A typical full-time master's student in a technical writing program can expect to complete it in one year, while a part-time student can expect to complete the program in two years. However, degree completion time varies according to factors like a given college's curriculum requirements, the time a student can devote to his or her education, etc.
Students can expect to take not only writing and editing classes, but design, information management, and layout courses. Because technical writing covers a very broad spectrum of industries, many programs allow students to choose elective classes with their chosen industry in mind. The average master's in technical writing program may include one or all of the following courses:
- Technical Editing. This course teaches students how to edit with two imperative factors in mind — readability and organization. Students are taught strategies that not only improve the way they write in terms of grammar and sentence structure, but also the way they communicate to consumers in publications and technical documents. Furthermore, students learn how to design and illustrate publications in ways that are intuitive to consumers.
- Research Methods. In this course, students learn an advanced skill set for collecting, analyzing, and reporting technical research. This includes teaching students adequate and systematic research techniques, as well as how to create a bibliography and analyze various forms of graphs, statistics, case studies, etc.

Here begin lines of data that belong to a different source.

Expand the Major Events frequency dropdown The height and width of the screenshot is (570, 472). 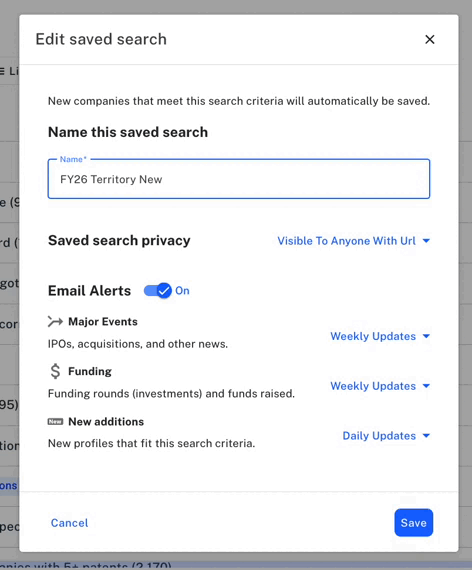tap(380, 336)
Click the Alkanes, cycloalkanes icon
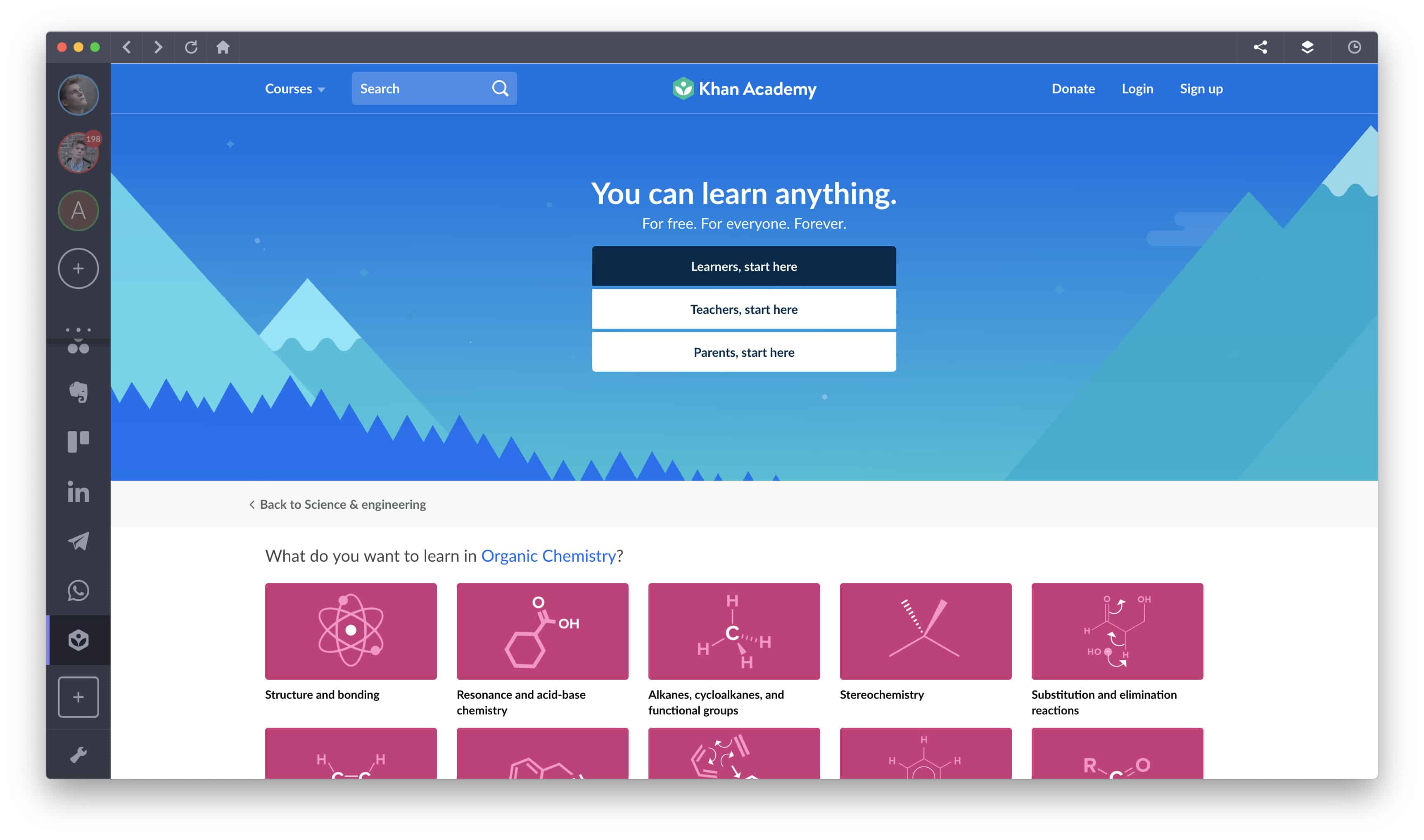This screenshot has height=840, width=1424. [x=736, y=631]
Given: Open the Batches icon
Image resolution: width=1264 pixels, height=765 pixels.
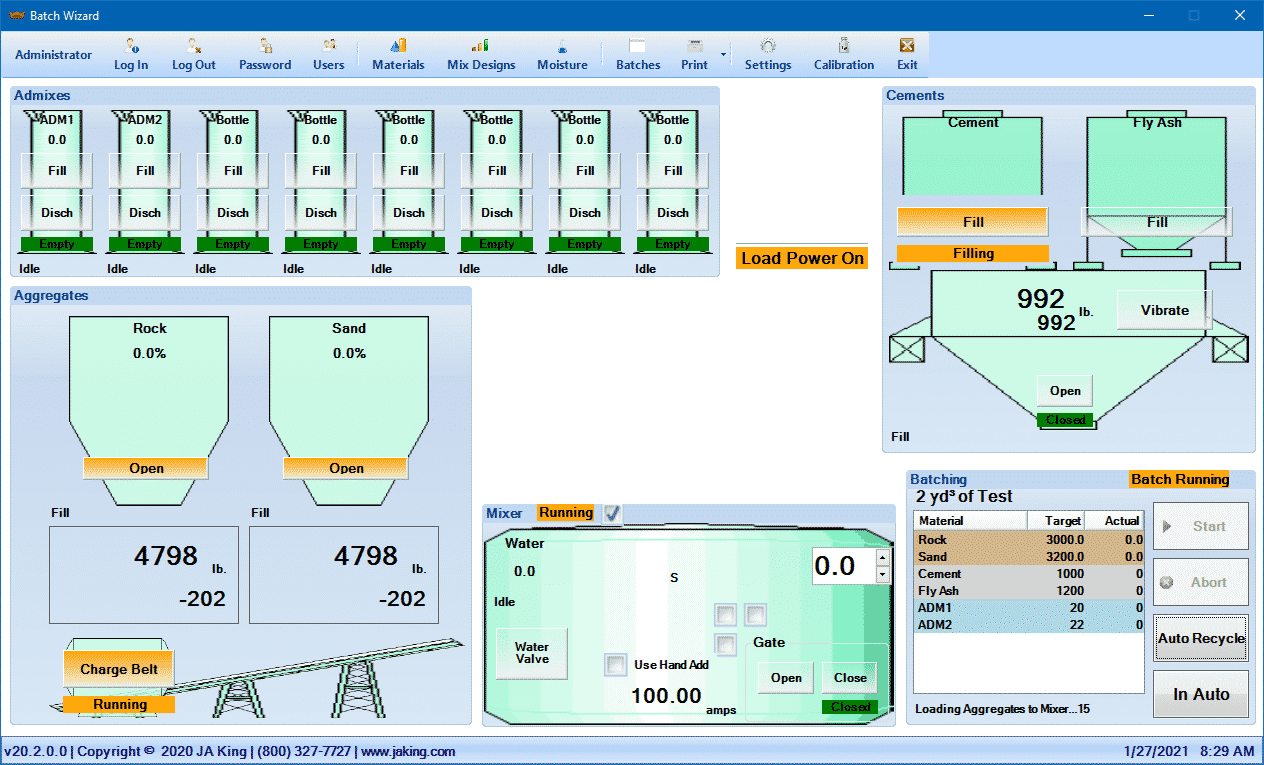Looking at the screenshot, I should pos(637,54).
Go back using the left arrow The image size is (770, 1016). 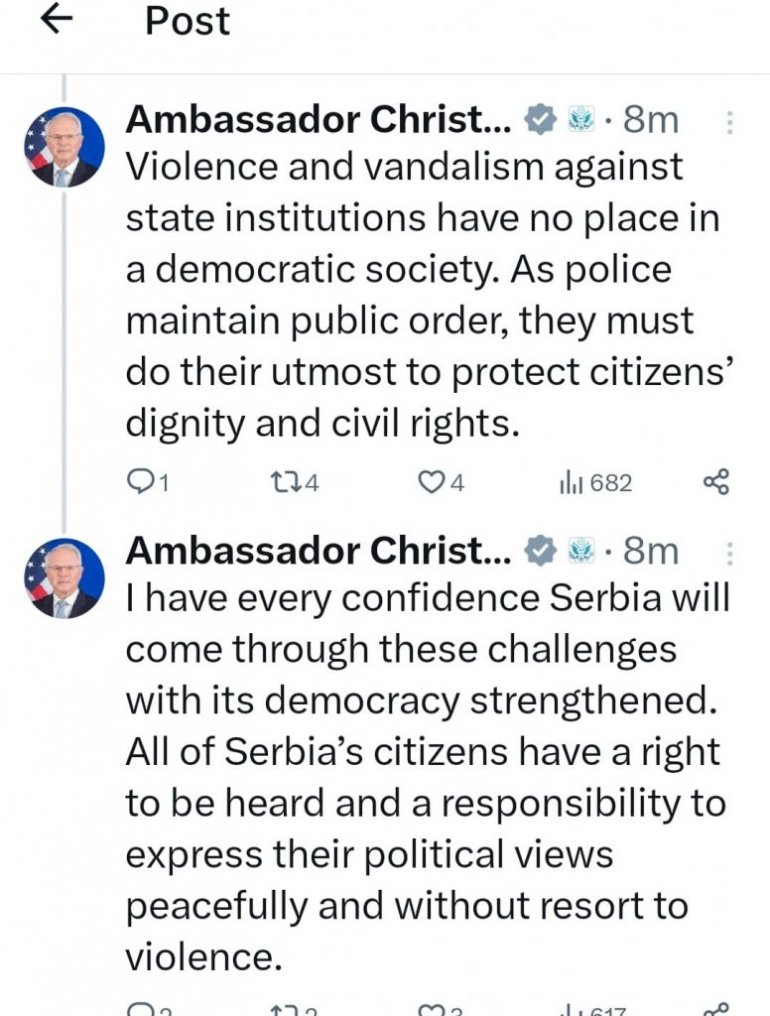(57, 21)
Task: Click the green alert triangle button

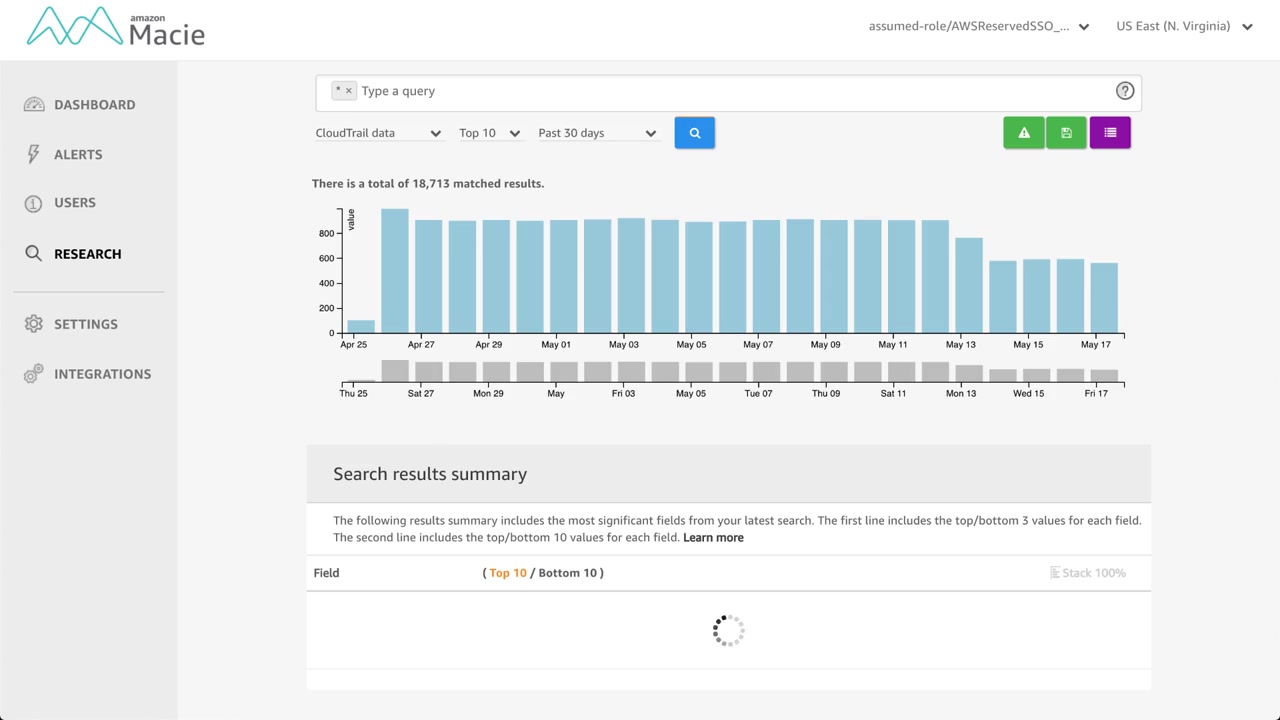Action: point(1023,133)
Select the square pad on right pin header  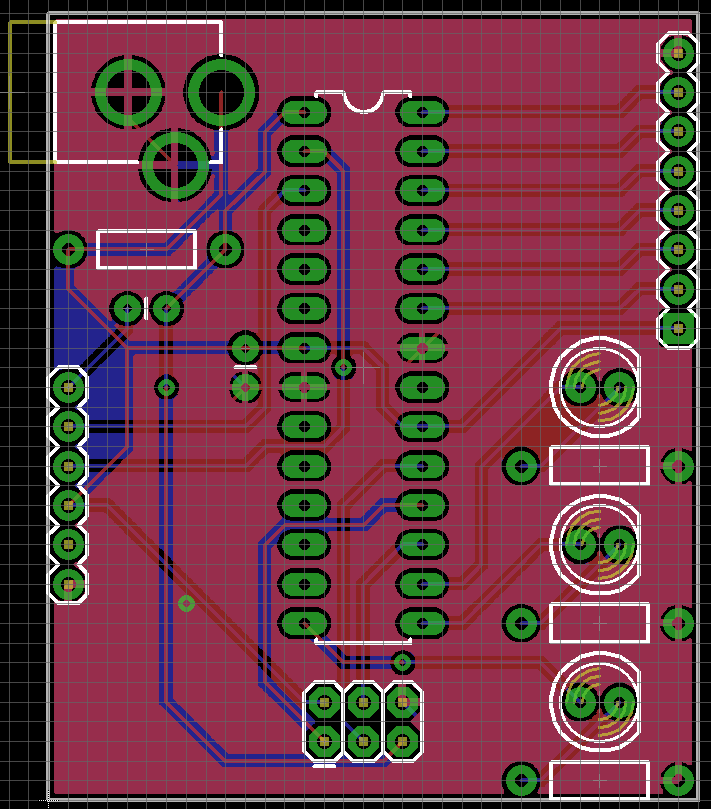pyautogui.click(x=678, y=328)
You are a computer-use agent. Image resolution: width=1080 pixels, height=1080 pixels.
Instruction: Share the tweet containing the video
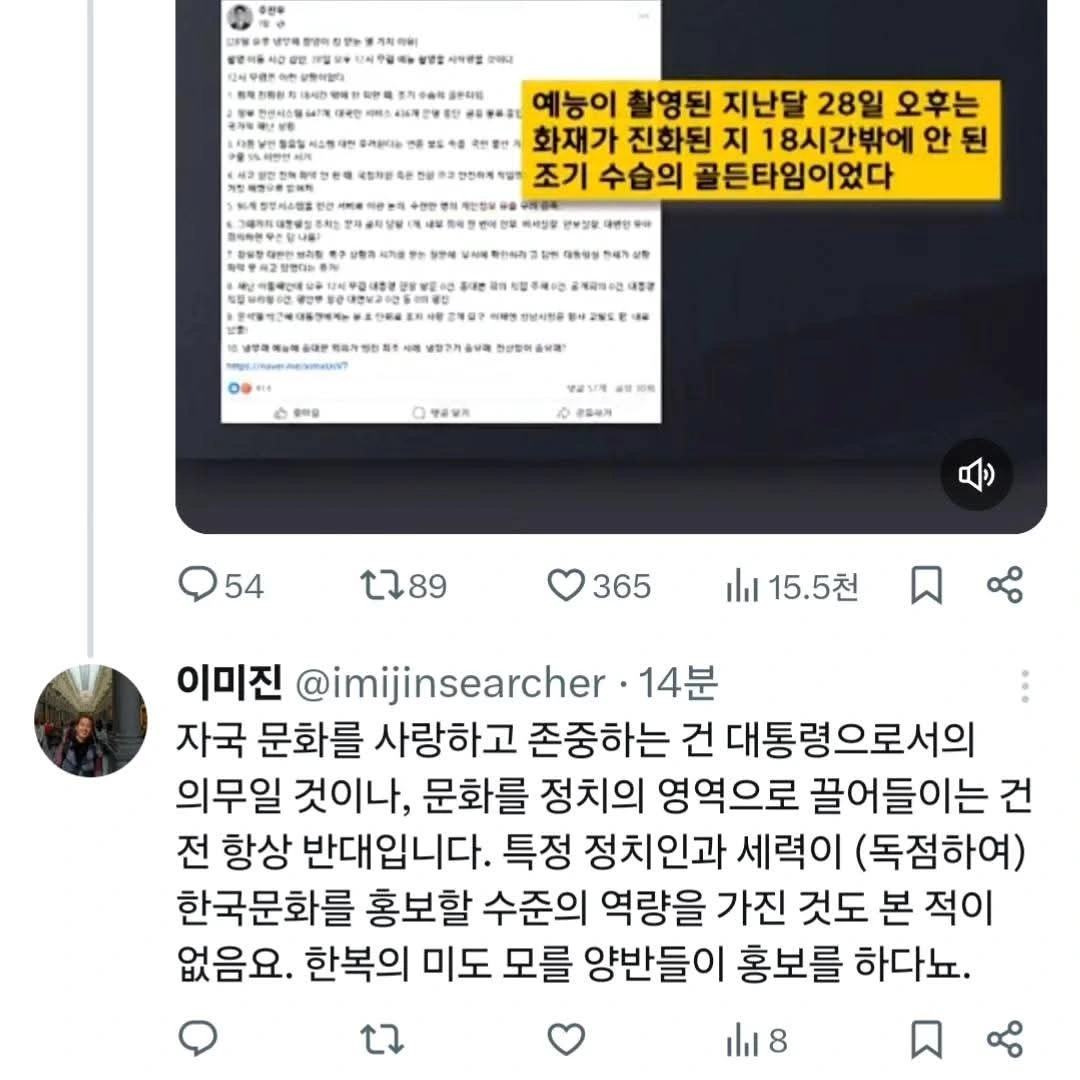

- Technical Writing. In a graduate-level technical writing course, students are introduced to and utilize the wide variety of methods and technologies in which technical concepts are communicated to consumers. They are also taught the policies and procedures of the industry.
Students enrolled in a master's degree program in technical writing can expect to read technical publications, conduct field research, and complete projects that demonstrate their research, writing, editing, and design skills. Oral communication is an important part of any technical writing program; as such, many students are required to orally present mock publications and conduct interviews when organizing said publications. A master's program may also require that students complete an internship and thesis, which includes a public presentation of their work.
Building a Career
Because the science, technology, communications, automobile, engineering, healthcare, and like industries require user manuals, instructions, and appendices for their manufactured products, a career in technical writing requires strong writing, researching, and analysis skills. A master's degree in technical writing allows students to enhance their written and oral communication skills, as well as refine their information analysis and research skills.
Those who receive their master's in technical writing can seek careers as technical writers or editors. Technical writers prepare important instructional publications for consumers and, according to the U.S. Bureau of Labor Statistics (BLS), earn a median salary of $64,610. Technical writing falls under the management, scientific, and technical consulting services industry; the BLS reports that this industry is projected to see a higher positive rate of change (6.2% per year) in employment between 2008 and 2018 than any other industry in the United States. Given this, many are moving towards employment in this industry.
Editors, on the other hand, spend their time editing and enhancing content for online and print publication. The BLS reports that editors earned a median salary of $52,380, which is noticeably less annually than technical writers; note that salary figures cited here are estimates and as such, cannot be guaranteed. A person's salary is dependent on factors like job demand, experience, or city of employment. Considering both salary and the fact that the newspaper, periodical, book, and directory publishing industry is projected to see a declining demand for employees between 2008 and 2018 as per the same BLS report, technical writing seems to be the financially smarter option when the two career paths are compared.